Mr. Wheeler also claims that between 50 and 75 percent of all households have one or fewer choices for high-speed broadband (defined as 25 megabits per second). FCC data released less than ten days after Mr. Wheeler's departure, however, show that 90 percent of Americans have access to such speeds. Unfortunately, the description in a Wall Street Journal article of Mr. Wheeler living in an “economics-free zone”—by his hand-picked Chief Economist no less—remains valid today.
Mr. Wheeler also supports the need for internet regulation by asserting that in 2005 Comcast interfered with “peer-to-peer video  because it interfered with some of the services they wanted to make profits off of.” This depiction of what happened inexplicably ignores several cogent facts.
First, peer-to-peer software such as BitTorrent was not used to stream video legally in competition with traditional television service. In fact, it was—and probably still is—mostly used to pirate copyrighted music and videos.
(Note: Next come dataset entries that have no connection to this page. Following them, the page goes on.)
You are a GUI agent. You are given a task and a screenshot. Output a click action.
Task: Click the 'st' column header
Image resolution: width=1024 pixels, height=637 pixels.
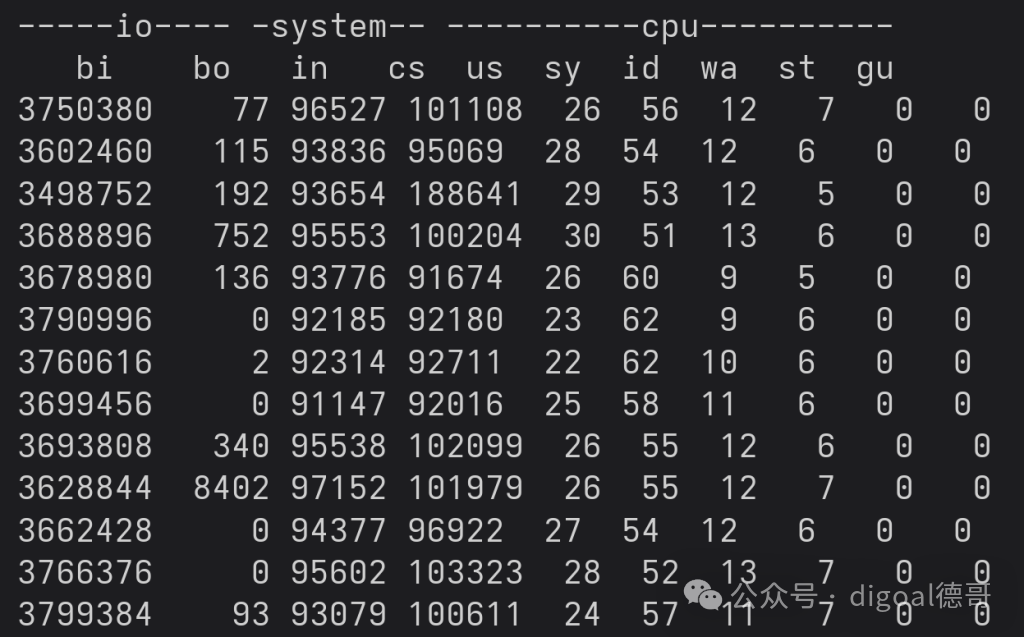[x=797, y=68]
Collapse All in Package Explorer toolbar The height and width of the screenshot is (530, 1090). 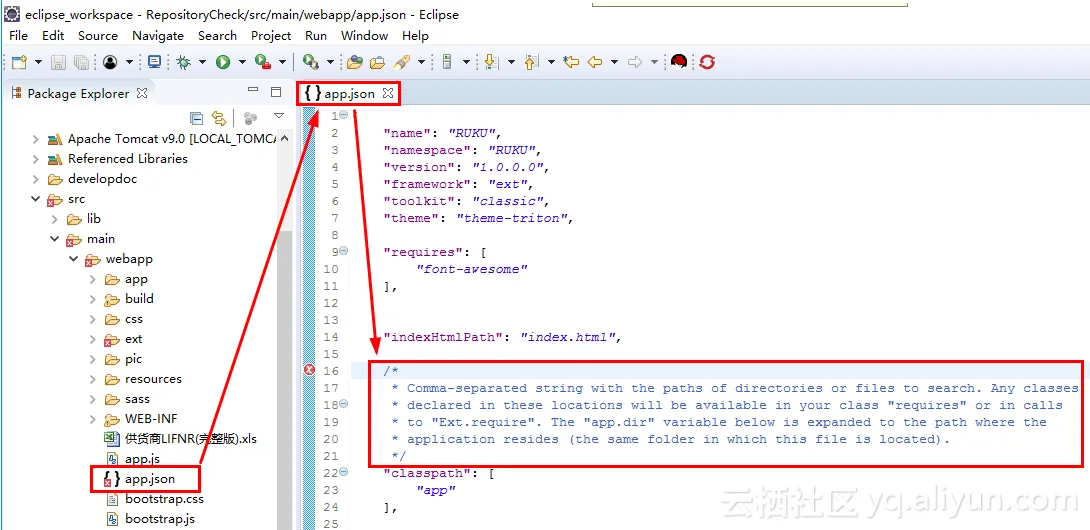pos(196,118)
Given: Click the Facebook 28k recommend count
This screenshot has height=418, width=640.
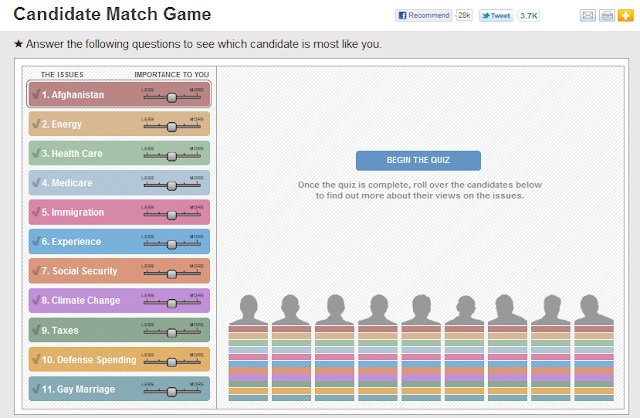Looking at the screenshot, I should pos(464,16).
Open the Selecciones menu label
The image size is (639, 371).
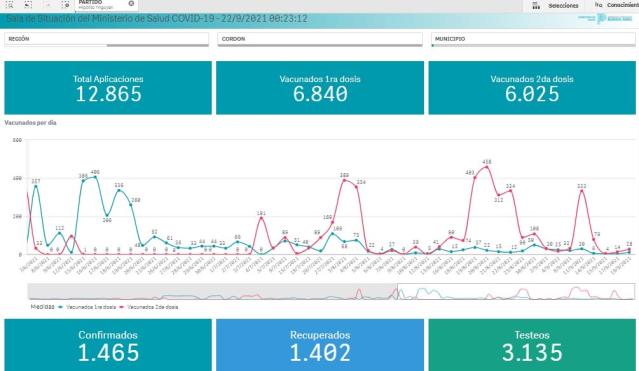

Second, Comcast's action was motivated by its customers' complaints regarding quality problems with stand-alone, over-the-top VoIP providers such as Vonage, problems directly caused by the BitTorrent peer-to-peer protocol's lack of etiquette in constraining congestion. As the Supreme Court observed in MGM v. Grokster, 545 U.S. 913, 125 S. Ct. 2764, 162 L. Ed. 2d 781, 75 U.S.P.Q.2d 1001, 18 ILRD 79, 2005 ILRC 2031, 33 Med. L. Rptr. 1865, 73 U.S.L.W. 4675 (2005), the “creator of the [peer-to-peer] software has no incentive to minimize storage or bandwidth consumption, the costs of which are borne by every user of the network.” So, in truth, Comcast was not attempting to sabotage a rival as Mr. Wheeler claims.
It is difficult to see how the former chairman's internet policy is likely to make broadband services more available, better, or cheaper. Whatever the role the FCC has to play in the modern communications market, Mr. Wheeler's retrogressive regulatory approach is counterproductive. America appears now to be suffering the consequences of it.
If, as the data appear to suggest, Mr. Wheeler's signature regulatory contribution has cost the nation billions in network investment, reduced employment by 100,000 telecommunications jobs per year, and slowed improvements in broadband quality, it is incumbent on his successor to press forward with the clean-up hastily. Happily, Mr. Pai appears intent on doing precisely that.
The sooner the broadband industry gets to say, “good riddance” to the Wheeler FCC's Title II regulatory regime, the better.